◆ **ASSIGNMENT**
Work out how many lines in the entries below include the word "computer", and give only that figure.

◆ **EXTRACTED DATA**
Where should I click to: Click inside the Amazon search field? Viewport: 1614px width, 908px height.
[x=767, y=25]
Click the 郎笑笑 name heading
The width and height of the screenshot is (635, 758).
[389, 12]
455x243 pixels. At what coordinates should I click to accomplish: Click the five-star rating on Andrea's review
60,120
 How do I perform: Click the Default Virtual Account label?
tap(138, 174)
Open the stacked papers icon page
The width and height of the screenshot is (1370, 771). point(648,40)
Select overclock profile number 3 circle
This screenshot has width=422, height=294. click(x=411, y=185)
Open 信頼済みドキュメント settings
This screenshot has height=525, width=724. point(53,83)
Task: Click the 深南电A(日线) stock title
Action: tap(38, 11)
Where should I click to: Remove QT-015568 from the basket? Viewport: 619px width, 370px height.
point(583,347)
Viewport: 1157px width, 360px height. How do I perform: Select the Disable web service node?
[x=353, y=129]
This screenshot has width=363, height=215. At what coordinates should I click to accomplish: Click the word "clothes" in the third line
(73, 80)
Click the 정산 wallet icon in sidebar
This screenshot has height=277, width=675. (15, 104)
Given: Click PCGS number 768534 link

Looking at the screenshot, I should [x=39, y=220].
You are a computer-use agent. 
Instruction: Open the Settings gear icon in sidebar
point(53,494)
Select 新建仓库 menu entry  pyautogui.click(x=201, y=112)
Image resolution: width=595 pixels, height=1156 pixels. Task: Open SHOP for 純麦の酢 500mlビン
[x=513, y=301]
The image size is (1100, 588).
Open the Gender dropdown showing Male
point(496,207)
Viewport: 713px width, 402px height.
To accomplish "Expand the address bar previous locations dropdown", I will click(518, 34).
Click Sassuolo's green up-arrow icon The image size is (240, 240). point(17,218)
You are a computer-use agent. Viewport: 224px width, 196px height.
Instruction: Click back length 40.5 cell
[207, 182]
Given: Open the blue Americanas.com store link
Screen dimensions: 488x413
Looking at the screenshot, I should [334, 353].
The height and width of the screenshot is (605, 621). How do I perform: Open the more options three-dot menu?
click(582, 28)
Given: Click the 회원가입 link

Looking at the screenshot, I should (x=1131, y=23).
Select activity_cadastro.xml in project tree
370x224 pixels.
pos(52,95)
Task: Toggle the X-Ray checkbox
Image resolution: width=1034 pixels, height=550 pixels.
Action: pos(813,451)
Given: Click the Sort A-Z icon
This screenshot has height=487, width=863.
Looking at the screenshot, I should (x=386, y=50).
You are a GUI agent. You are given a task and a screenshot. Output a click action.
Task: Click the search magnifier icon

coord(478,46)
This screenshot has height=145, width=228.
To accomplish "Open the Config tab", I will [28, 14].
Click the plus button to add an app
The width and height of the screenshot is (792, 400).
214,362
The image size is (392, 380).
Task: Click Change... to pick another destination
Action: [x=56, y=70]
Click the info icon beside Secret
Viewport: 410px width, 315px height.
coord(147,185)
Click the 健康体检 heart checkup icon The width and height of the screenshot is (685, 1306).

◆ **OUTPUT OF THE EXERCISE**
2